Thomas Brothers, Louis Armstrong’s New Orleans (W.W. Norton and Company)


If you care about jazz in New Orleans, Louis Armstrong’s New Orleans is required reading. For once, the tired cliché about a work that provides a “new perspective” on its subject matter is literally true. The interaction between Louis Armstrong and the world he grew up in is what this book is about. What you’ll find here is a remarkable portrait of New Orleans in the early days of jazz. It is far more detailed and better grounded for its conclusions than anything that has preceded it.

Thomas Brothers, the author of Louis Armstrong In His Own Words, has probably made better use of the collection of oral histories in Tulane’s Hogan Jazz Archives than anyone else who ever stuck his head in its stacks. Brothers went well beyond the Hogan archives in his seven years of research on this project. That’s reflected in the 14 pages of bibliography and some 1500 individual citations the book contains, but the result of all this scholarship is much more than a work for scholars. It gives us a vivid portrait of a special part of New Orleans at a special time.

Brothers’ thesis is that Armstrong was not so much a product of what he calls “the familiar story of jazz as an American musical gumbo, a melting pot of many different ethnicities,” as he was of the neighborhood where he grew up and the people who lived there. Louis, he writes, “was shaped by total immersion in the central traditions of African-American vernacular music.” “Vernacular” usually means the language of the streets and of the lower levels of society, but Brothers uses it to describe the music of the streets where Louis lived. This was not the world of “downtown” Creoles of Color. This side of Canal Street was the home of what Brothers calls “plantation immigrants,” country black people who came to New Orleans in the last decades of the 19th century, bringing with them the earthy traditions of their kind of church music, their kind of blues, and dances and rhythms that at the very least could be described as carrying a strong African flavor.
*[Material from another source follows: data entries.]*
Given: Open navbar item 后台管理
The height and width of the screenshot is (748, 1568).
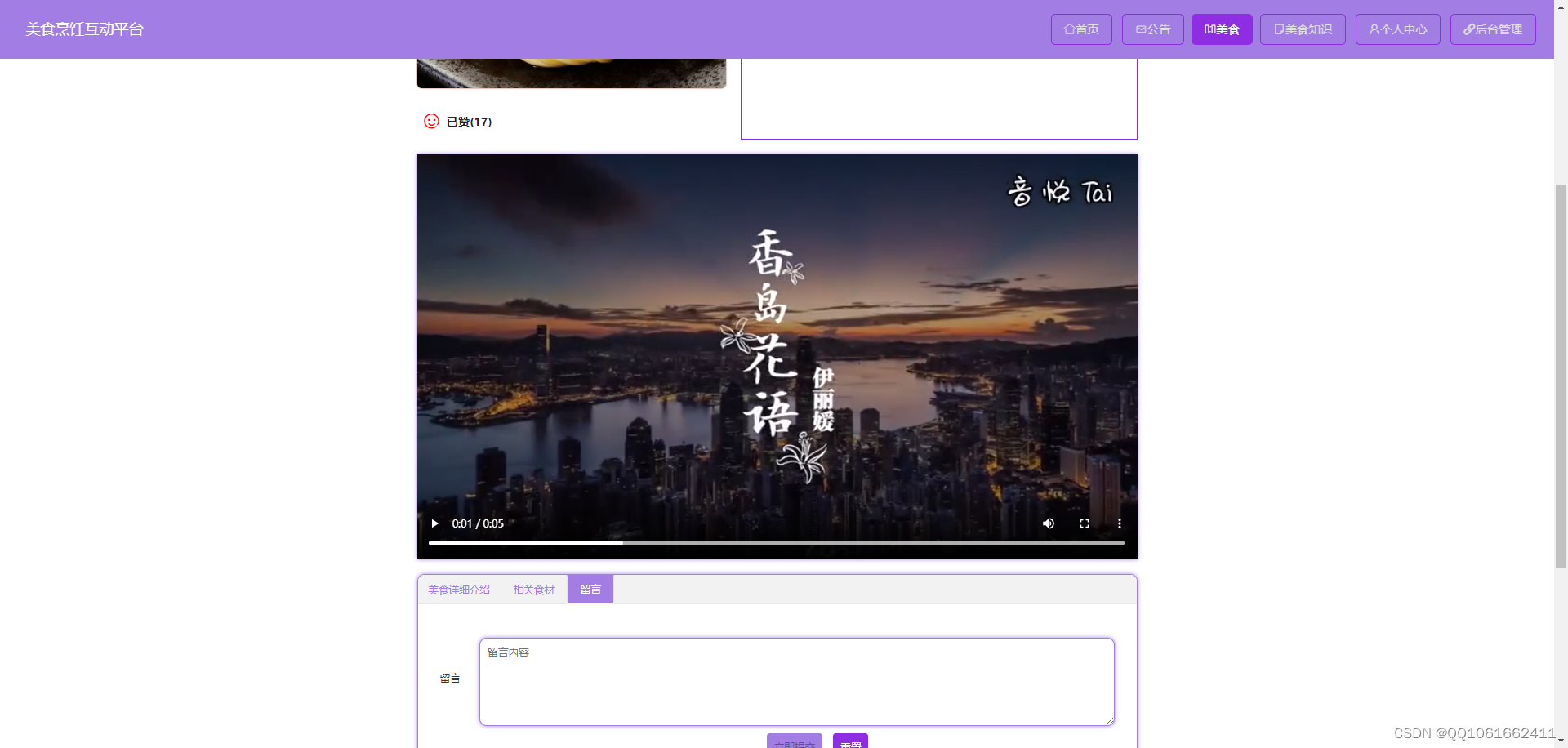Looking at the screenshot, I should coord(1494,29).
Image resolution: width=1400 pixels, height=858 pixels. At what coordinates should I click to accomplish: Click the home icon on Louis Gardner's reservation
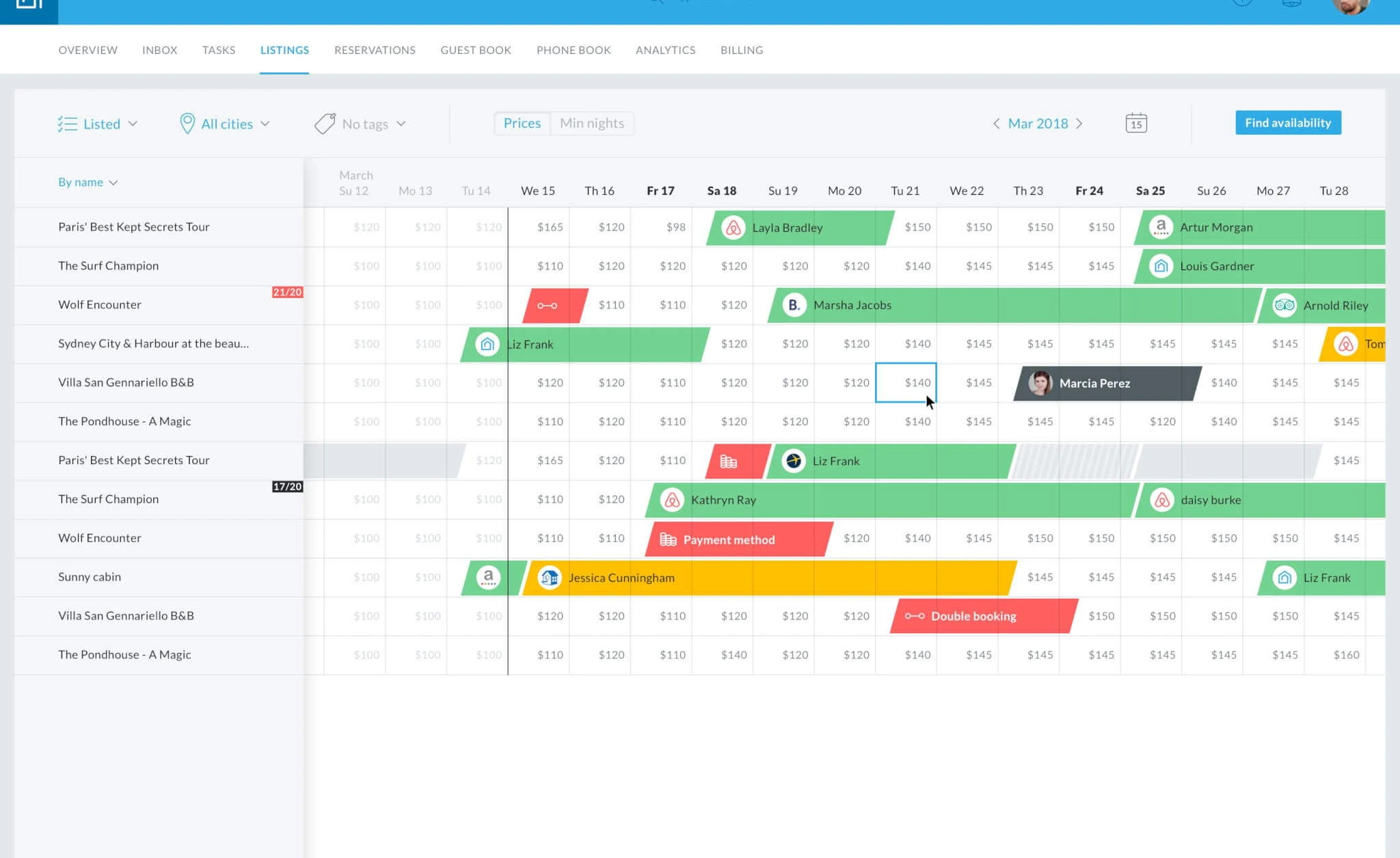click(x=1160, y=266)
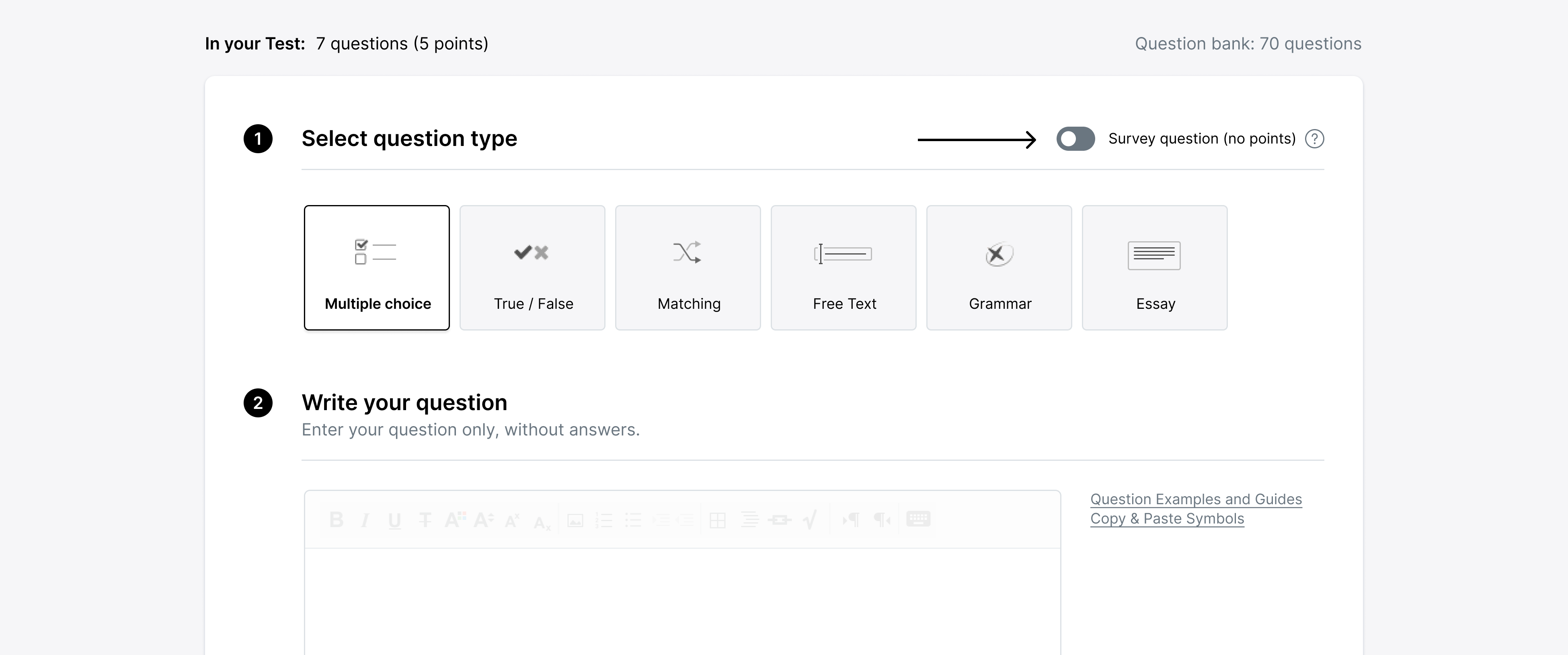Insert a table in the editor
The image size is (1568, 655).
point(718,520)
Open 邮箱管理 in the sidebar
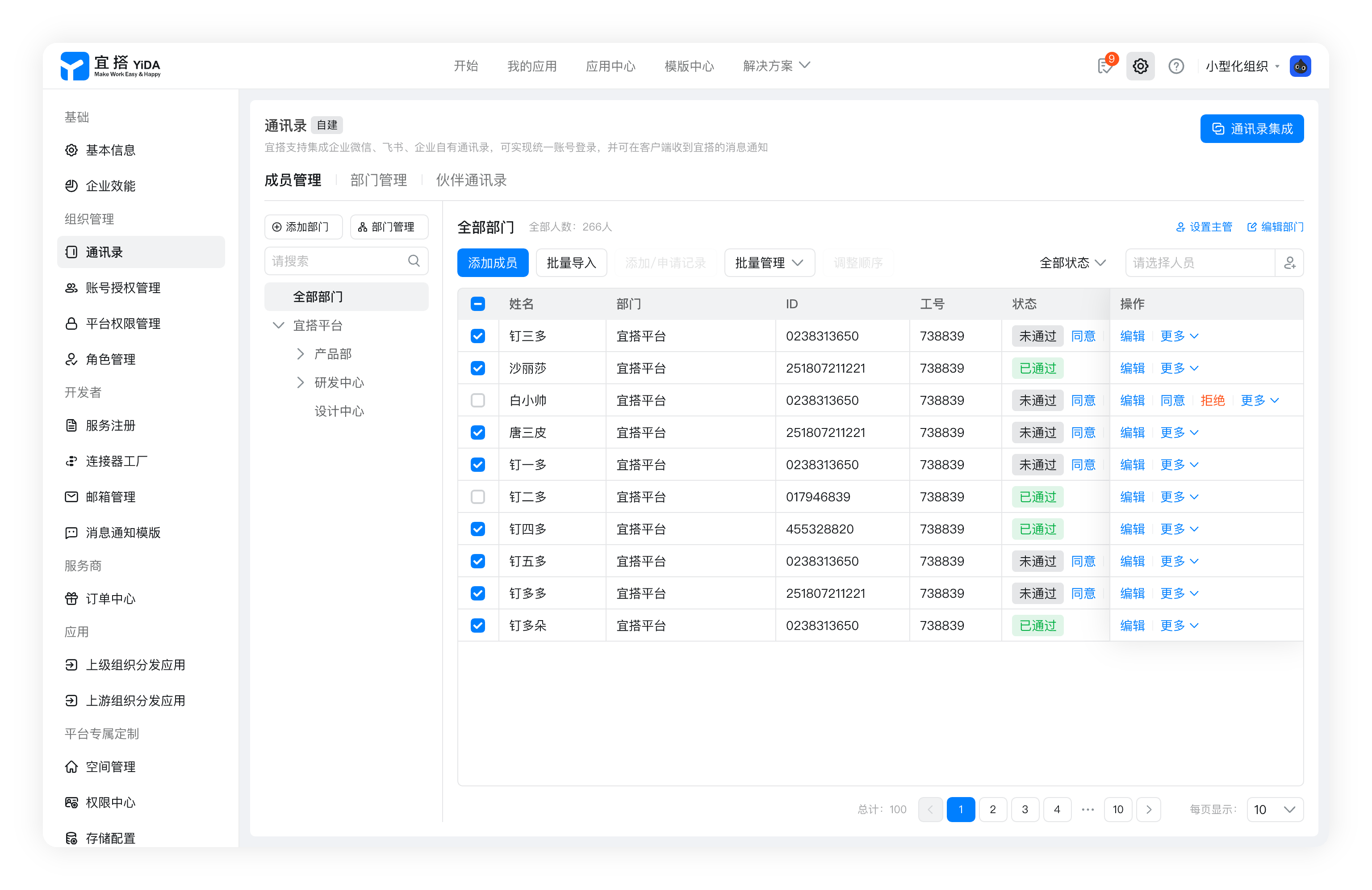1372x890 pixels. coord(110,497)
“Creoles,” he told me, “are not at the center of the origins of jazz. It’s coming from the plantations, it’s coming from uptown, its coming from the people Louis Armstrong grew up with.” What about all of those other influences traditionally seen as shaping jazz in its formative years? “Jazz,” he says, “is not just one thing. It meant different kinds of music to different people, but what I am talking about is the influence on Louis Armstrong.”

Brothers says the key to his work other than Armstrong’s own writings is still the Hogan Archives, the interviews with early jazz musicians done mostly in the 1950s, lovingly assembled by people who were as passionate about the music as the men and women who played it. “Without the Hogan Jazz Archives,” he says, “I think the book simply would not have been possible.” Hogan Curator Bruce Raeburn says that while other scholars have made extensive use of this material, Brothers gave himself time not only to read and listen to it, but also to digest it. Brothers’ achievement, Raeburn says, was that he was able to “connect the dots,” that is relate information from one interview to another in a way that no one else had taken the time to do.